The soundboard in its frame is then placed on a computer aided machine which trims the edges to within thousands of a millimetre and ensures that all the corners are exactly square.
Next it is the turn of the strings,
which are made individually using a special machine which winds
the exact amount of copper onto the basic steel string:
The strings are attached to the
cast iron frame, which is then attached to the soundboard:
And the case is then attached:
Now it is time for the action,
hammers and keys to be added - the all important link between the
fingers and the strings.
Sauter makes its own hammers.
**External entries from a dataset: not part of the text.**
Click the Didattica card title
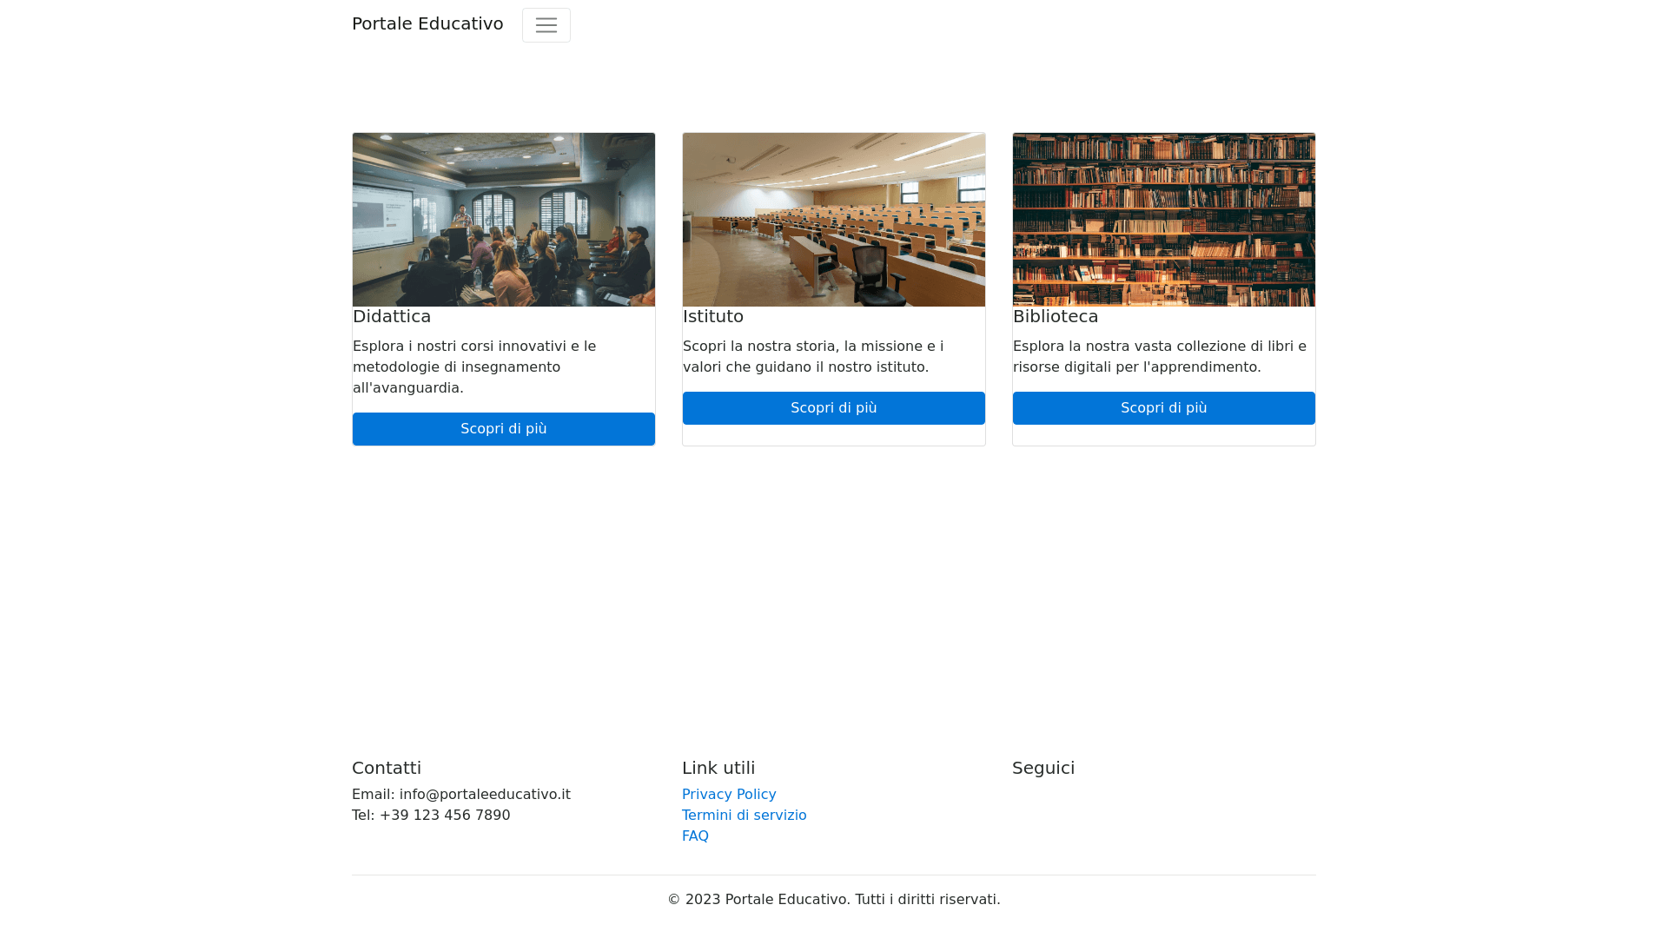This screenshot has width=1668, height=938. coord(392,317)
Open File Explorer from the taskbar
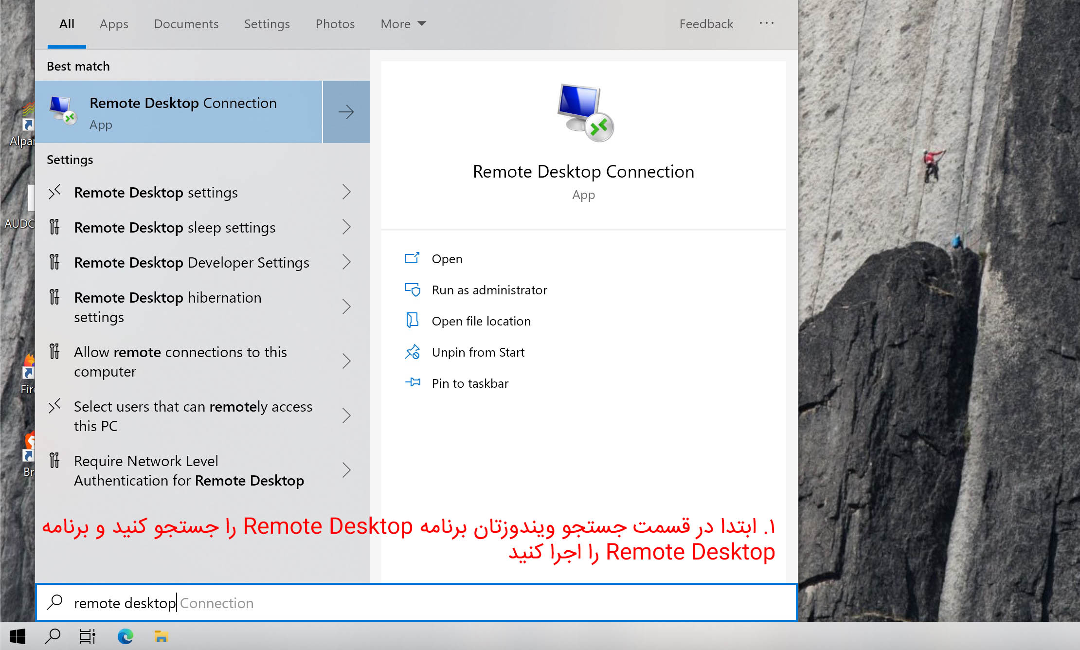This screenshot has height=650, width=1080. [161, 636]
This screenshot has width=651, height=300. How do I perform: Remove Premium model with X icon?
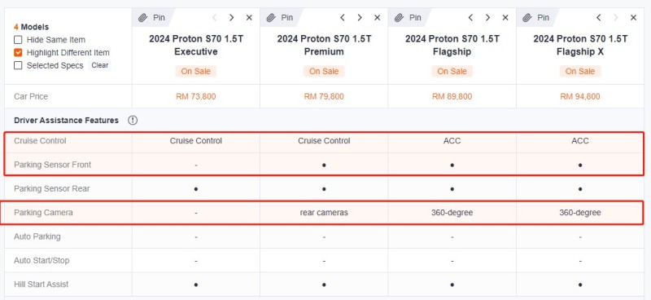[x=377, y=17]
Each
set is then placed on this special tool which ensures that all
are aligned correctly up and down, left to right, top to bottom.
Renner actions combined with Sauter
made hammers stand ready to be put into a variety of upright models.
Sauter includes an extra spring mechanism, the double repetition
action’ which enables the Masterclass and other top uprights
to play repeated notes as quickly and easily as grand pianos.
Andreas Bieder, host and guide for our special day, stands by made up keyboards.
Finally, technicians give the pianos their first tuning, check that everything looks and sounds exactly right, and the pianos are then ready to be sent to their new owners.
A selection of current models in the showroom.
To round off a truly memorable day, Andreas took us to see a couple of local sights - the attractive town of Rottweil (where the dogs come from - but we didn’t see any!)
Rottweil, with its beautifully painted buildings.
And Burg Hohenzollern, the castle of the Hohenzollern family, from which the German Kaisers came, perched on the top of a hill and from where you can see across to France and Switzerland.
Burg Hohenzollern, reached by climbing several hundred steps, or on a shuttle bus. Whichever way you reach the top, the view is well worth the effort.
Now we have just a few weeks to wait for our Masterclass 122 to be finished, for it to be transported to Headlingley Pianos for final preparation, and thence to us. CanÕt wait!
Our thanks to Headingley Pianos for arranging the visit, and to Sauter, in particular to Andreas Bieder, for giving us a day we shall remember for the rest of our lives, and for their wonderful hospitality.
The parting gift was a double CD of Chopin Polonaises, played by Eugene Mursky on a Sauter grand piano. If you can get hold of, or borrow, this CD, listen to the Heroic Polonaise (Op 53 in A flat major). ItÕs not just that Eugene Mursky is a brilliant pianist with a real feeling for Chopin, which he undoubtedly is, but the clarity of especially the lower notes and in the glissandos, resulting from the pure, singing tone of the Sauter sound add a new dimension, and show exactly why these pianos are so special, and not just for pieces of that complexity, which I know is well beyond what either of us can do!
Well, the big day came at last, and the Masterclass arrived and was installed into its new home.
First impression - the mahogany finish looks really good, and just right for the surroundings.
Second impression - the sound is absolutely fantastic - everything we had hoped for and more. The bass is powerful but neither obtrusive nor overpowering, the middle range sings beautifully, and the top range is strong enough to be heard against anything that the lower notes can produce. Tomorrow is a special day, because Pauline's sister Ginny and Ginny's daughter Helen are coming to visit us, both of them experienced musicians, and they don't know the piano has been delivered!
Next day - the visitors have arrived, and we stayed up until almost midnight playing a variety of pieces familiar and unfamiliar. A wonderful experience, which we plan to repeat over and over again.
Thank you to everyone who had a part in the production and delivery of this wonderful instrument!
Thank you, too, to Helen Holland for the final three photos.